Should Verismo's therapy succeed in early studies and reach a point where the firm must scale up manufacturing, either for much larger clinical trials or commercial use down the line, Johnson said that the firm would consider looking toward new models to meet greater demand. Given the well-documented cost, logistical, and access barriers seen with marketed CAR T-cell therapies, a number of firms are considering automated manufacturing and innovative place-of-care models to try to ensure that more patients can access their cell therapies.
"We are very excited to see other companies that specialize in new manufacturing techniques and formulations and methodology, and we watch them very closely, because ideally we could potentially utilize that down the line," she said. "But for our first-in-human trials, we want to stay with what's been shown to work and what the FDA is comfortable with."
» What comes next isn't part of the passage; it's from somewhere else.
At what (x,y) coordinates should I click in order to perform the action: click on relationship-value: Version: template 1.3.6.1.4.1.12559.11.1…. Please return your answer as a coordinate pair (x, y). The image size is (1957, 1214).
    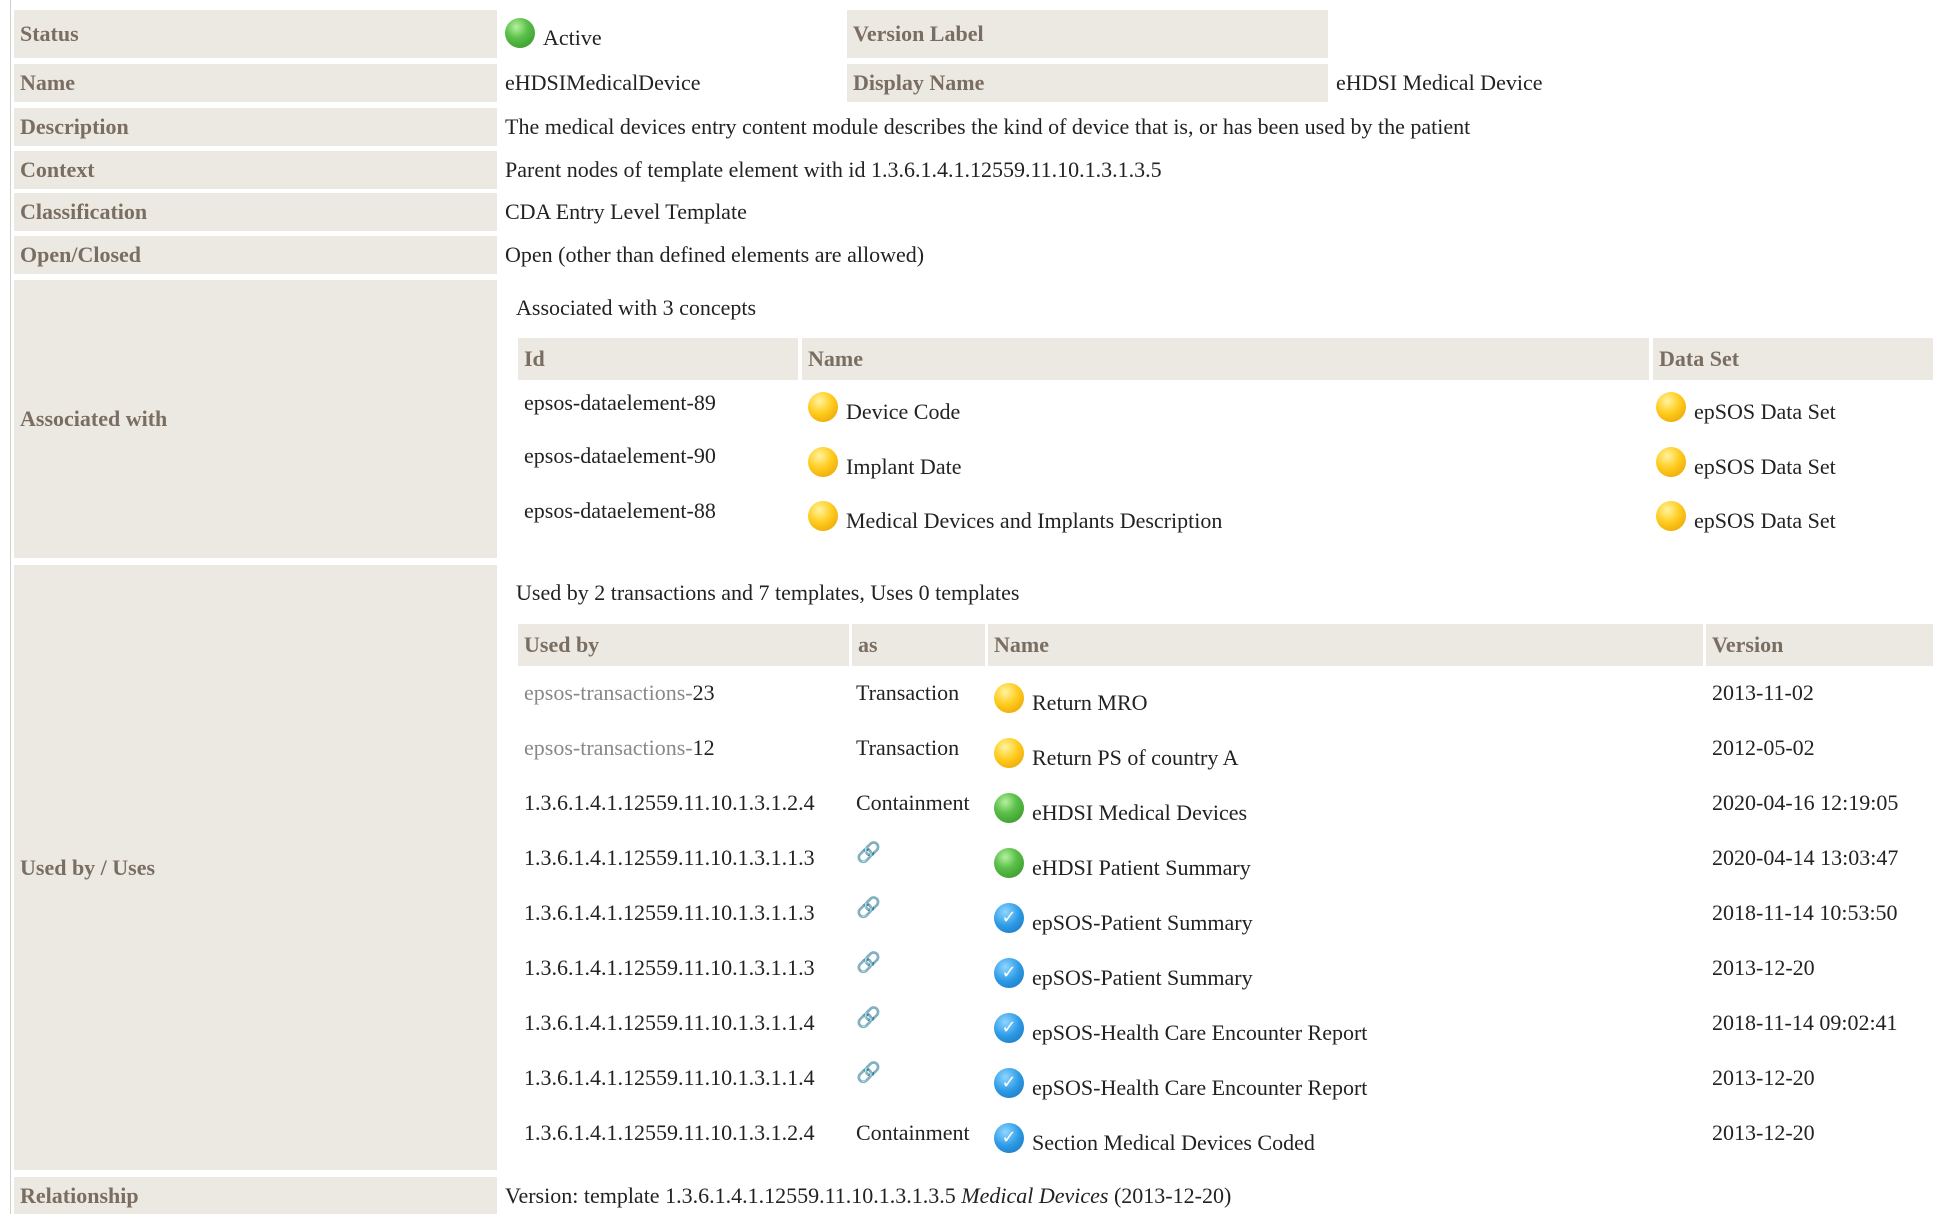
    Looking at the image, I should click on (868, 1195).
Verismo's risk-averse approach may be prudent in the short term, but down the line, if necessary, shifting from manual manufacturing processes to automation or novel systems is far easier said than done. This is partly because, for these bespoke therapies, the manufacturing process is an integral part of the treatment from a regulatory standpoint, and changing protocols from manual to automated systems can transform a therapy into what the FDA would consider to be an entirely different product.
Johnson said these concerns have been on her mind while working on the IND for synKIR-meso. "In some cases, if you even consider changing a reagent or a machine, it can be considered a completely different drug product," she acknowledged.
Still, for now, Verismo has confidence that bridging trials, coupled with the firm's collective years of cell therapy expertise will allow it to navigate the relatively new and evolving regulatory landscape for cell therapies. Johnson herself worked previously in Steven Rosenberg's lab at the National Cancer Institute, and CAR T-cell therapy pioneer Carl June is the firm's founding adviser.
"As long as you stick to biologic basics, logic, and common sense, and do things in a [good laboratory practice] manner, the FDA seems to be very agreeable," Johnson said. "I'm not concerned."